Happy Birthday, Frances Perkins!
Happy Birthday to New Deal Architect Frances Perkins!
Born April 10, 1880, this year would be her 140th birthday!
A Yankee born in Boston and raised in Worcester with ancestral roots in Newcastle, Maine, Frances fought for factory workers and immigrants, babies and their new moms, children and the elderly to live with dignity and justice. She noted “a healthy discontent keeps us alert to the changing needs of our time.”
Perkins got good at asking questions. She wanted to know why factories and workplaces of her time lacked safety equipment. Fire escapes, for instance. She started up and led organizations to scientifically research, collect data, and write laws to prevent the unnecessary hardship of millions of honest, hardworking people.
She developed a class-fluid, democratic mutual respect with all kinds of people. During strikes and labor disputes, she became an expert at de-escalation, preferring to send home the national guard in favor of listening to what all sides had to say and helping them forge an agreement to the benefit of all. She also possessed a preternatural aptitude for networking and recruiting talent of diamonds in the rough for her team.
Never heard of her? During the economic free-fall that was the Great Depression, FDR called Perkins up to join his cabinet. As his Secretary of Labor, Frances Perkins crafted many aspects of the New Deal. We can thank her for workplace safety standards, a 40 hour work week, minimum wage law, the beginning of our Social Security program, federal unemployment insurance, plus an end to child labor and the right to unionize.
Many of these programs were originally pie-in-the-sky ideas from the socialist party platform of the radical social reform movement of her youth. Back in 1902 when she was fresh out of college, it was still normal for factories in the US to hire little kids to work 72 hours a week, often to replace a parent who had been killed or maimed doing the same dangerous work. She was part of a new generation who saw economic injustice as moral injustice. She was not content to sit around idle when instead she could work like a truck horse to see to it that something was done to help change the world.
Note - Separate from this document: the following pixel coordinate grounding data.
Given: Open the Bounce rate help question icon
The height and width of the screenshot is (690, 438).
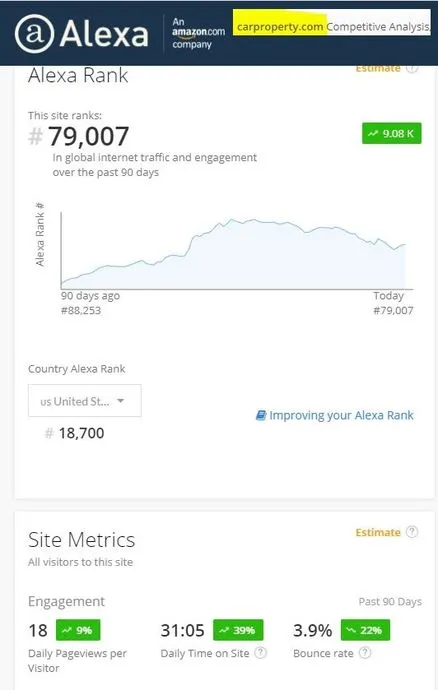Looking at the screenshot, I should pyautogui.click(x=364, y=653).
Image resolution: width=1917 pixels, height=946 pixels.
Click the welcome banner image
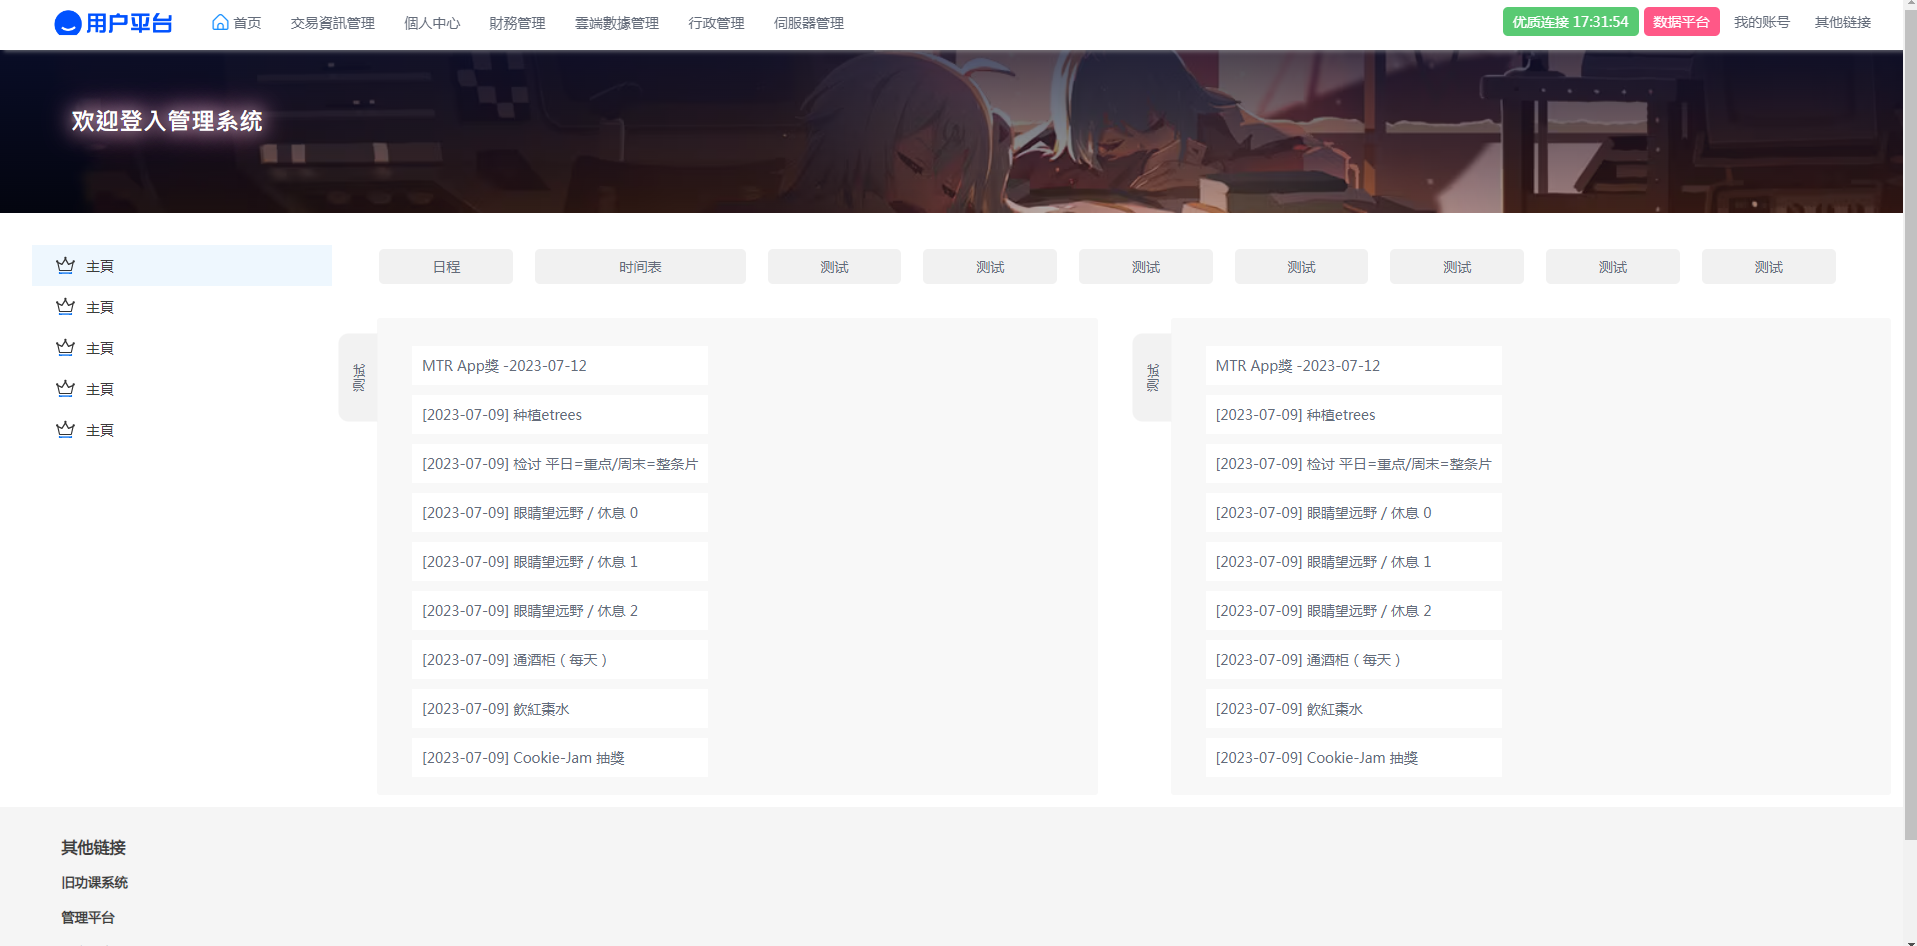[950, 132]
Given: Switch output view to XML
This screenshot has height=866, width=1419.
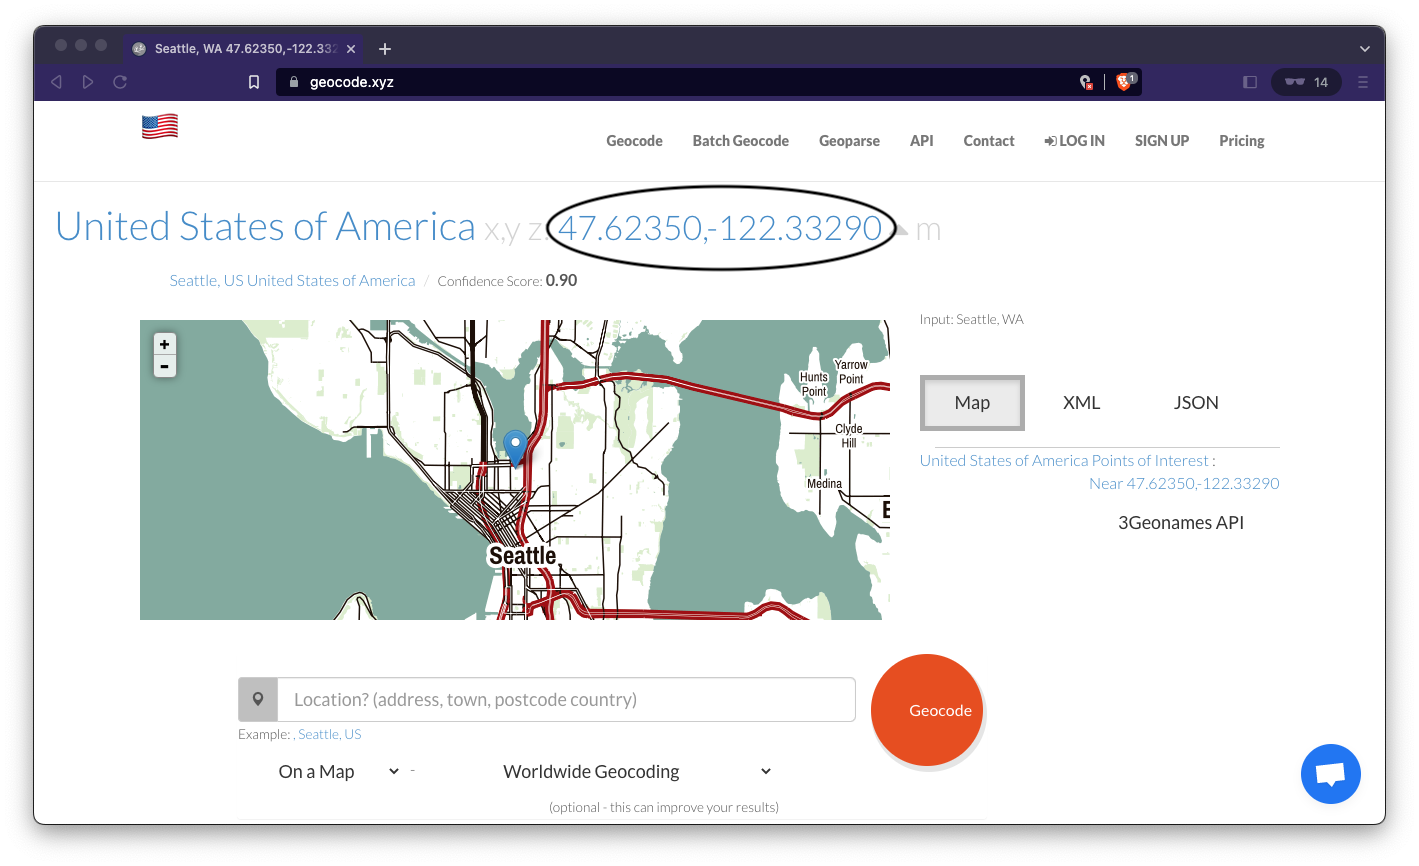Looking at the screenshot, I should 1081,403.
Other things on her list that she fought for but didn’t achieve included asylum for more war refugees, universal health insurance and an international labor organization to extend the rights of workers globally. Because as one of her mentors, Jane Addams used to say, “The good we secure for ourselves is precarious and uncertain, is floating in mid-air, until it is secured for all of us and incorporated into our common life.”
After serving twelve grueling years in FDR’s Cabinet, she left, but she wasn’t yet done. She told EVERYONE to make history:
“There is always a large horizon…. There is much to be done …. I am not going to be doing it! It is up to YOU to contribute some small part to a program of human betterment for all time.”Happy Birthday Frances! You are sorely missed. Oh, wow, do we miss you today.